Kids have a way of noticing--and pointing out--the differences between their skin and someone else's. 

When my son was in pre-k someone told him his skin looked like brown sugar. "So you're sweet?" I asked him what this someone's skin looked like...

"Hmmmm...kind of like a peach milkshake.," he answered. "Sweet too!" 

Where adults sometimes shy away from describing skin color (aside from black, white, and brown), many resources are now embracing how kids comfortably conversate about the very subtle differences in race. If you haven't heard the Color of Me song from Sesame Street, where Segi sings "my skin it is a dark, dark's like a chestnut horse...horses are so know its true of course," click HERE and get ready to jam out!. 

There's also The Color of Us by Karen Katz, the wonderful author/illustrator of kids books like Can You Say Peace. In it, seven-year-old Lena wants to paint a picture of herself, using brown paint for her skin. But when she and her mother take a walk through the neighborhood, Lena learns that brown comes in many different shades (think: cinnamon, honey, and pizza crust).



So, here's the thing: There’s evidence that parents who make race okay to talk about help their kids develop more positive attitudes about people of other races. But we all know, that's easier said than done.  
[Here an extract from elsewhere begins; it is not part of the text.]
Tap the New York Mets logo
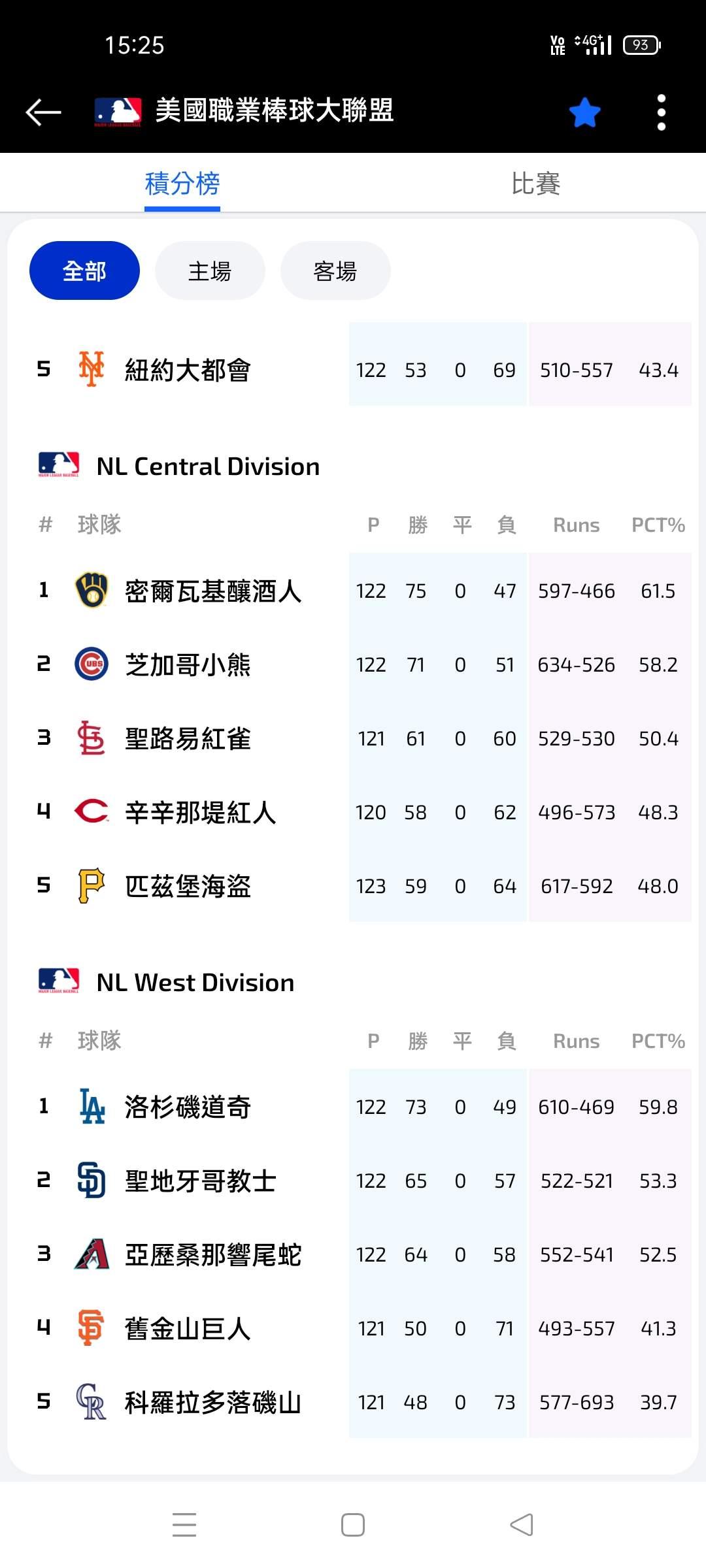The width and height of the screenshot is (706, 1568). 92,369
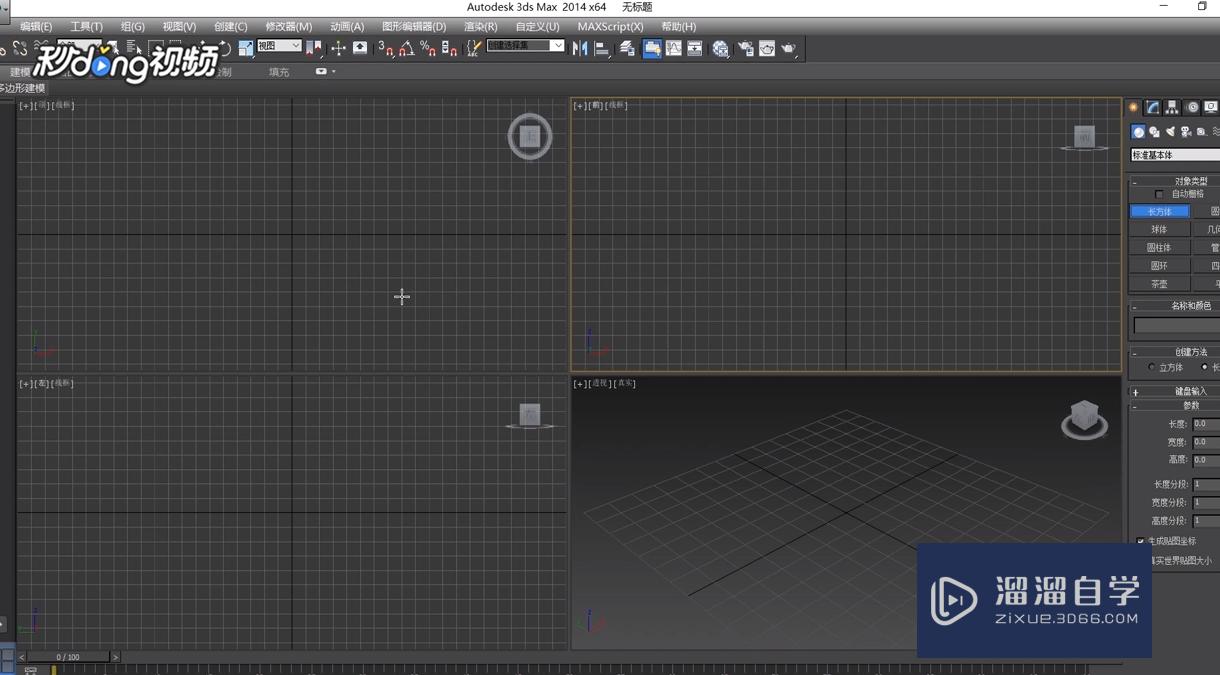This screenshot has width=1220, height=675.
Task: Open the Modify panel tab icon
Action: click(x=1153, y=107)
Exposure through cultural events is a start, but going to these events just because might defeat the purpose. Explain to your kids why your family is going and why you'll be surrounded by people with different skin colors. Another idea is to not be hesitant about identifying and naming race as part of your description of the world. Red truck, blue bear, honey brown girl... This makes skin color talk natural and ultimately a non-issue. Kids eventually want to know if the red truck goes fast, if the blue bear talks, and what lies in the heart of the honey brown girl.